*safe* coerce, for regular and existential types

oleg@pobox.com oleg@pobox.com
Thu, 31 Jul 2003 19:15:32 -0700 (PDT)


This message describes functions safeCast and sAFECoerce implemented
in Haskell98 with common, pure extensions. The functions can be used
to 'escape' from or to existential quantification and to make
existentially-quantified datatypes far easier to deal with. Unlike
Dynamic, the present approach is pure, avoids unsafeCoerce and
unsafePerformIO, and permits arbitrary multiple user-defined typeheaps
(finite maps from types to integers and values).
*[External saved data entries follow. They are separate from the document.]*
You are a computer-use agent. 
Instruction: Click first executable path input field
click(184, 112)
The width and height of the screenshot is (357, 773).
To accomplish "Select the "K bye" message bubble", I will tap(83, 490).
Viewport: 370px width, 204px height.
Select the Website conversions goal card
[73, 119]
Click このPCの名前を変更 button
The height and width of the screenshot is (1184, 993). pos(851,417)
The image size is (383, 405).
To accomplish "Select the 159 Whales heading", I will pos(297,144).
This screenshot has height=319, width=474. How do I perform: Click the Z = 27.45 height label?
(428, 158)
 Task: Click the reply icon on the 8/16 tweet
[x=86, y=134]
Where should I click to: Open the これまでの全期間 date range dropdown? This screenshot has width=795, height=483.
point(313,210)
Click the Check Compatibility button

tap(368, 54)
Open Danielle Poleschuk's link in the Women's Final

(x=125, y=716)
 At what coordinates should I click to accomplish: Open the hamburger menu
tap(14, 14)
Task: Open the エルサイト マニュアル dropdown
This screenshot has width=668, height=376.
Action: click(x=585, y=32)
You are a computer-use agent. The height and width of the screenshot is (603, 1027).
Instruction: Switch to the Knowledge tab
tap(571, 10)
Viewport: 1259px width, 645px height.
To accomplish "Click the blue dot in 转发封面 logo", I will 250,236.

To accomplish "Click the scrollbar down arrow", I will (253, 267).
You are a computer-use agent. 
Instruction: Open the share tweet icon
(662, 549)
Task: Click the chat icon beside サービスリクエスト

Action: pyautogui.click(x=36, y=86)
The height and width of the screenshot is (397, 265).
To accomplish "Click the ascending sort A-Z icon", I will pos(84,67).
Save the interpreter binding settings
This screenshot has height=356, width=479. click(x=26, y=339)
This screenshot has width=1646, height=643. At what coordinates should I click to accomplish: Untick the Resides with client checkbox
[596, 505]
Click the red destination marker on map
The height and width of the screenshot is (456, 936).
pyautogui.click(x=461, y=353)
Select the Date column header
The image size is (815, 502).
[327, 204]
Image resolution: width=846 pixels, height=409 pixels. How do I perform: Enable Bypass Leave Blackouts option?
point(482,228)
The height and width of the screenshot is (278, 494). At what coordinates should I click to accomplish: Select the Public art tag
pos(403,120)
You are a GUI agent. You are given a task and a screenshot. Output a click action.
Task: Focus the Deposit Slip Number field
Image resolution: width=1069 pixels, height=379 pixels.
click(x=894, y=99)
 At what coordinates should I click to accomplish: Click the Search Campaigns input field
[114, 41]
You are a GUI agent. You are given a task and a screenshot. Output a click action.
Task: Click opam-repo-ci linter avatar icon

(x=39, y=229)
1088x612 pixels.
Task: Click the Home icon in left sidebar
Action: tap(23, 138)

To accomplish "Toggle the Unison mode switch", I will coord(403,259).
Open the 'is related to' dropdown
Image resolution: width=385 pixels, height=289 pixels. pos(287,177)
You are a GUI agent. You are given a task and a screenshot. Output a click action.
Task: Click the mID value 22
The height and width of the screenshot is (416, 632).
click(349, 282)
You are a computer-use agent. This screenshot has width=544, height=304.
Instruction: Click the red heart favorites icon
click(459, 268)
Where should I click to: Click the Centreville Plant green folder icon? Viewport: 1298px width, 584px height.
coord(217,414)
An earlier message [1] introduced finite type maps for
purely-functional conversion of monomorphic types to unique
integers. The solution specifically did not rely on Dynamic and
therefore is free from unsafePerformIO. This message shows that the
type maps can be used for a safe cast, in particular, for laundering
existential types. The code in this message does NOT use
unsafePerformIO or unsafeCoerce. To implement safe casts, we define a
function sAFECoerce -- which works just like its impure
counterpart. However the former is pure and safe. sAFECoerce is a
library function expressed in Haskell with common extension. The
safety of sAFECoerce is guaranteed by the typechecker itself.

This whole message is self-contained, and can be loaded as it is in
GHCi, given the flags
  -fglasgow-exts -fallow-undecidable-instances -fallow-overlapping-instances

This message was inspired by Amr Sabry's problem on existentials.  In
fact, it answers an unstated question in Amr Sabry's original message.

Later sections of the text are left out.